With 150 million users, over half a million hosts and a valuation of over $30 billion – it’s no surprise Airbnb has an edge over hotels.
And that edge is: technology. Hotels need to act strategically to stay relevant – Airbnb had four million listings worldwide last week.
And that may mean it has “more active listings than any of the five largest hotel brands have rooms,” according to Skift.
Active listings means than units have to be rented at least once a month – and according to some experts, hotels will, or are, losing out against Airbnb because the digital experience is lacking on their sites and booking platforms.
Hotel staff may interact with guests in real life (in contrast to most Airbnb listings) but according to the founder of e-commerce optimisation platform Voyat, Benjamin Habbel, hotels need to invest in both the digital experience and the real-life experience.
“The overall strategy for an independent hotel or a brand is to make the most of the thing that they have that Airbnb doesn’t have, which is they actually interact with the guest in real life,” Habbel told Skift.
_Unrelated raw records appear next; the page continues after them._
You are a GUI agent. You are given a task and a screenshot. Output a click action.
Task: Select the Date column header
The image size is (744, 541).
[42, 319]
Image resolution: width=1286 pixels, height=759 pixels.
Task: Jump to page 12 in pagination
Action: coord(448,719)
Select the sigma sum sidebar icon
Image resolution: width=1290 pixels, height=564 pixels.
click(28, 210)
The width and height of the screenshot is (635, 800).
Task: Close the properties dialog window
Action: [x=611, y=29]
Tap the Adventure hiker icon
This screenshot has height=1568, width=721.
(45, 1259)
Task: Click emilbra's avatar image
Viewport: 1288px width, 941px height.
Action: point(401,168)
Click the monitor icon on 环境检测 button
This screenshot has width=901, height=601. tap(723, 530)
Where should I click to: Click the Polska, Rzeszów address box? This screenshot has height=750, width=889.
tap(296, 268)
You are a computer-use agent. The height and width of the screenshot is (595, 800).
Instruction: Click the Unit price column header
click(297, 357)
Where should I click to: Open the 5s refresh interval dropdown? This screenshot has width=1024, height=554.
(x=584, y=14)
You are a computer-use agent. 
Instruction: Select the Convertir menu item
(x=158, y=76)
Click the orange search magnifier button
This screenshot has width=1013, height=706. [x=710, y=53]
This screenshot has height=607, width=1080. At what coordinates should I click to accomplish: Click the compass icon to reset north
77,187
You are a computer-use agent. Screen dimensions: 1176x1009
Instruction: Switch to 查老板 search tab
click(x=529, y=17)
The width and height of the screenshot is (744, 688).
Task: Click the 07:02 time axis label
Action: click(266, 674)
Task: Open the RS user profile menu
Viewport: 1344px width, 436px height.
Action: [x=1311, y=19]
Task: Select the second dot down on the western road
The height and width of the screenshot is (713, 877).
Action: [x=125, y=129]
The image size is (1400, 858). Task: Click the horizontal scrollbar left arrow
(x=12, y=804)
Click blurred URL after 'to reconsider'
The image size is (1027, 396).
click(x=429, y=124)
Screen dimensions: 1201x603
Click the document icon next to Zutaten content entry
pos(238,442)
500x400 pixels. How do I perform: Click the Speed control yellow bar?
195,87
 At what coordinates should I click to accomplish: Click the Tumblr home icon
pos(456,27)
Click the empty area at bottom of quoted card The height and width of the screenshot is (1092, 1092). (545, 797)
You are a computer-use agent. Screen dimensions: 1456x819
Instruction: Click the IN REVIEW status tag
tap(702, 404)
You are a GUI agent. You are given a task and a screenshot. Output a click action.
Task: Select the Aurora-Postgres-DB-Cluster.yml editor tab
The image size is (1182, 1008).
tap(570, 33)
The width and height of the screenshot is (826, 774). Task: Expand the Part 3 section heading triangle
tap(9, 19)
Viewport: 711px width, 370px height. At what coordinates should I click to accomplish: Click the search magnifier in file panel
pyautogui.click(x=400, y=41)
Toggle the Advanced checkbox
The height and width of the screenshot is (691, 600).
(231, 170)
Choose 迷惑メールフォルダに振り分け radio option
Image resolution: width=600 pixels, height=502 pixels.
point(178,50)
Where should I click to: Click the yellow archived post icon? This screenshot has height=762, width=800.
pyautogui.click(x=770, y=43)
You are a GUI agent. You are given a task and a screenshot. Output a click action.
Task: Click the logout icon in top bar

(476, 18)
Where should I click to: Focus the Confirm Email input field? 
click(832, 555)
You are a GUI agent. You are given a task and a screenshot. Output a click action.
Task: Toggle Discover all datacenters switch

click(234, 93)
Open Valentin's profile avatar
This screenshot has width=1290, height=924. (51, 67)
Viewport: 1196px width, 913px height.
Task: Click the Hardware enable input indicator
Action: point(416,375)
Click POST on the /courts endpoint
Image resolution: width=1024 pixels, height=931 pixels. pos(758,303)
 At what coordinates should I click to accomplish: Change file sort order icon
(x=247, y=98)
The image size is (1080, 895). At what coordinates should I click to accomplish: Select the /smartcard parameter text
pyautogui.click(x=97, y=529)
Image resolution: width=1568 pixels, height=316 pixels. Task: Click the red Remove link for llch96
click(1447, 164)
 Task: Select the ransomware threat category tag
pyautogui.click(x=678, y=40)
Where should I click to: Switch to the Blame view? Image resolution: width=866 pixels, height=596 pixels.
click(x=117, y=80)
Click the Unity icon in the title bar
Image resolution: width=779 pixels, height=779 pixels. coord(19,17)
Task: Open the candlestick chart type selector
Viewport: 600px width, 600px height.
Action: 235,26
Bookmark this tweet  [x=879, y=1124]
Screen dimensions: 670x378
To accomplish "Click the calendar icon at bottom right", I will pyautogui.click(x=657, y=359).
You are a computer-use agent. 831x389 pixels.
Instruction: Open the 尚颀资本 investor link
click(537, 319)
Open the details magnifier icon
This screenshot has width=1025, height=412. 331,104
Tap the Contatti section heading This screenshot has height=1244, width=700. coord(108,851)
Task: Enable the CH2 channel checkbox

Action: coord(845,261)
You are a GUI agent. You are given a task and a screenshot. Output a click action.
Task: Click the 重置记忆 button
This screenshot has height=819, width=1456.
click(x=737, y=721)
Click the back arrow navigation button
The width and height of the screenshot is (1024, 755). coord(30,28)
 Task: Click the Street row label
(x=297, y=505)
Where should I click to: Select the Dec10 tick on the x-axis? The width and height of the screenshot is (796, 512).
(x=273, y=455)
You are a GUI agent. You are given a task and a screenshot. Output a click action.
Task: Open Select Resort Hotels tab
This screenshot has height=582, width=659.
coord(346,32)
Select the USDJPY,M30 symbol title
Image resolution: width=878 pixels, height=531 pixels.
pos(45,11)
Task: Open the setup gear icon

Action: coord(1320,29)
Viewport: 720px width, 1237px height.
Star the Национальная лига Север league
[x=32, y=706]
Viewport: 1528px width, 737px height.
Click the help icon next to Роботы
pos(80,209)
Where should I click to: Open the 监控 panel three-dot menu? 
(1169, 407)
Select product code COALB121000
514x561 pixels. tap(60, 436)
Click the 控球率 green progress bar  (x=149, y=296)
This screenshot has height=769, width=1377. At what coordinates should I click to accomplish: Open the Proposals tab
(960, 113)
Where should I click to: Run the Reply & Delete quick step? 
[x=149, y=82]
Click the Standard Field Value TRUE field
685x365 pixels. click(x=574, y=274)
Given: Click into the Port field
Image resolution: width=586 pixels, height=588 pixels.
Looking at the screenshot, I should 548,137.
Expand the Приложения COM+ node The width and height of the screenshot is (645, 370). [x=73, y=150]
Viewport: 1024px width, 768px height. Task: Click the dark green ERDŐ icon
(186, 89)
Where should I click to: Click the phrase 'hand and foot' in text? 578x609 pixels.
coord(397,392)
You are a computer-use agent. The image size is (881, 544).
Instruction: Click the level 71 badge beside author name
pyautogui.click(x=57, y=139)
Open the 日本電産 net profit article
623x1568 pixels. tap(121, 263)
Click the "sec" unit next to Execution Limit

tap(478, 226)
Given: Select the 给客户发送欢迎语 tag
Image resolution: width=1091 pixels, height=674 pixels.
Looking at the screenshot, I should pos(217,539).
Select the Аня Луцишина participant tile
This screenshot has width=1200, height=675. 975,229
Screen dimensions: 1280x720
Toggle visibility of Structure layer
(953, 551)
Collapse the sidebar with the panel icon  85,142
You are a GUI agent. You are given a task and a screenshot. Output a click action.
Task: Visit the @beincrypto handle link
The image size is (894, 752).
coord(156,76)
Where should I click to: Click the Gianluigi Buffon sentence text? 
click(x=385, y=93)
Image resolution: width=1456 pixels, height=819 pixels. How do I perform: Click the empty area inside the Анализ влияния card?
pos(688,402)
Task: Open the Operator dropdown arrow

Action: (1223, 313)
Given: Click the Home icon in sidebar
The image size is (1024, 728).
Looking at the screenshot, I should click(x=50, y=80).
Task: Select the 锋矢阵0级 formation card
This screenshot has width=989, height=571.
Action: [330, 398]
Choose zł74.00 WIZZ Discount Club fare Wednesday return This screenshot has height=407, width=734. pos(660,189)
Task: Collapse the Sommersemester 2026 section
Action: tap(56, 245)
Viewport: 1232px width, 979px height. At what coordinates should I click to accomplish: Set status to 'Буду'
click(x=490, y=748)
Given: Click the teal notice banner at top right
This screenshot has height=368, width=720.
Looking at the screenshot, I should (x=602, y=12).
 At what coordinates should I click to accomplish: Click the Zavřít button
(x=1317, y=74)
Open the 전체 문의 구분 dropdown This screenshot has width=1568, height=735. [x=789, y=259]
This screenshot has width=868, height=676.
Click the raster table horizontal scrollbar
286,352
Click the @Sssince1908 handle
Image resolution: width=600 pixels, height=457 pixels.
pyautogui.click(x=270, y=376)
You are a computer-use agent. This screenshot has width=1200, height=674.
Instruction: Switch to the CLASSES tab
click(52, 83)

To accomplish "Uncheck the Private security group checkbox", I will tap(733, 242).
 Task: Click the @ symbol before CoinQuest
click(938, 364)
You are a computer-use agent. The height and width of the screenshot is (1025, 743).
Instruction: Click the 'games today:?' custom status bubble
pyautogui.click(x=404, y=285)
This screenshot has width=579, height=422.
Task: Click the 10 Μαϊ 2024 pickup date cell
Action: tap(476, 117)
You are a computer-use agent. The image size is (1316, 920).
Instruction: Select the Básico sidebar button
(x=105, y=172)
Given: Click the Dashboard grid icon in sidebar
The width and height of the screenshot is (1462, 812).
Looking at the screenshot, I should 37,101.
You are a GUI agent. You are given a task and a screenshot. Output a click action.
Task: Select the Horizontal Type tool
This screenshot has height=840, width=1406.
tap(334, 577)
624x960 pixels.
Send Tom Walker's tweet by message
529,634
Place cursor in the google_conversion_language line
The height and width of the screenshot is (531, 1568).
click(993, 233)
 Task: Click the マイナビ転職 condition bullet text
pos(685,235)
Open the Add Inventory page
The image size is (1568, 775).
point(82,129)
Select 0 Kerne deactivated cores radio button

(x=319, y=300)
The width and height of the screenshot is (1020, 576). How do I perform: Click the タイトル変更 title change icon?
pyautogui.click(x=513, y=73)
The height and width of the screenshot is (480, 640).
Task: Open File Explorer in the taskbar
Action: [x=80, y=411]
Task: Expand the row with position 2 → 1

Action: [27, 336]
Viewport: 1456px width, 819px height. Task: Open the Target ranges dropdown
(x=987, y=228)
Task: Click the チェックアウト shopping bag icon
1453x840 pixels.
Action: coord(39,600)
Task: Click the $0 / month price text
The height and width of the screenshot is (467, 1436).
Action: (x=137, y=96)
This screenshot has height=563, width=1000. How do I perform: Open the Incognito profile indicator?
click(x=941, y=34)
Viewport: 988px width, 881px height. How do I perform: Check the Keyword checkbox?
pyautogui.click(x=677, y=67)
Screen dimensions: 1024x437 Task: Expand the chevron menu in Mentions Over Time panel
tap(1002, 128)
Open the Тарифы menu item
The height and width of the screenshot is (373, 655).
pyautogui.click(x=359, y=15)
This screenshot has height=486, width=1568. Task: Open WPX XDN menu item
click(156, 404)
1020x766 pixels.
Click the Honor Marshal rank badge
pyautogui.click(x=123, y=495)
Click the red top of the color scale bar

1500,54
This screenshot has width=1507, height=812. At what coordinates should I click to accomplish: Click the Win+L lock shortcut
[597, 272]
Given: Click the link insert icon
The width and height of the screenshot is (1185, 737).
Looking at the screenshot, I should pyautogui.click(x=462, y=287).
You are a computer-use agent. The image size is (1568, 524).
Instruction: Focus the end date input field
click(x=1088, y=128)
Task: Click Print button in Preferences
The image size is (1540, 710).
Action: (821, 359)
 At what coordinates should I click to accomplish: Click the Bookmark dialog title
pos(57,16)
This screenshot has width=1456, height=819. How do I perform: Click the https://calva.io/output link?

“They have the opportunity to extend and amplify that interaction by using chat-based or other tools before or after a stay to communicate with a guest, for example,” he added.
He also praised the Airbnb app when compared with hotel booking systems.
“From a technology standpoint, the number-one way to compete with Airbnb is for hotels to get their act together on design and e-commerce.”
“Nothing beats the logged in experience of using the Airbnb app,” Habbel told Skift.
“You get personalised recommendations. Pages on the app load quickly.”
So with younger generations looking to book online or through an app, Airbnb seems to be the easier option – there are listings in 65,000 cities and 191 countries, with accommodation options ranging from someone’s couch to luxe New York apartments.
But Mark Morrison, Vice President of Owner Strategy and Services at Expedia, says that hotels can win out against Airbnb by solving a few simple glitches.
“Families and other groups sometimes like to have rooms side-by-side. But because most hotels don’t have the technology to make it easy to book guaranteed connected room, consumers turn to Airbnb,” he told Skift.
Habbel also said there was hope for hotels – if they act strategically.
“Hotels need to steal basic things out of the Airbnb and online travel agency playbooks, like making their webpages load quickly on mobile devices and reducing the number of clicks it takes to finalise a transaction.”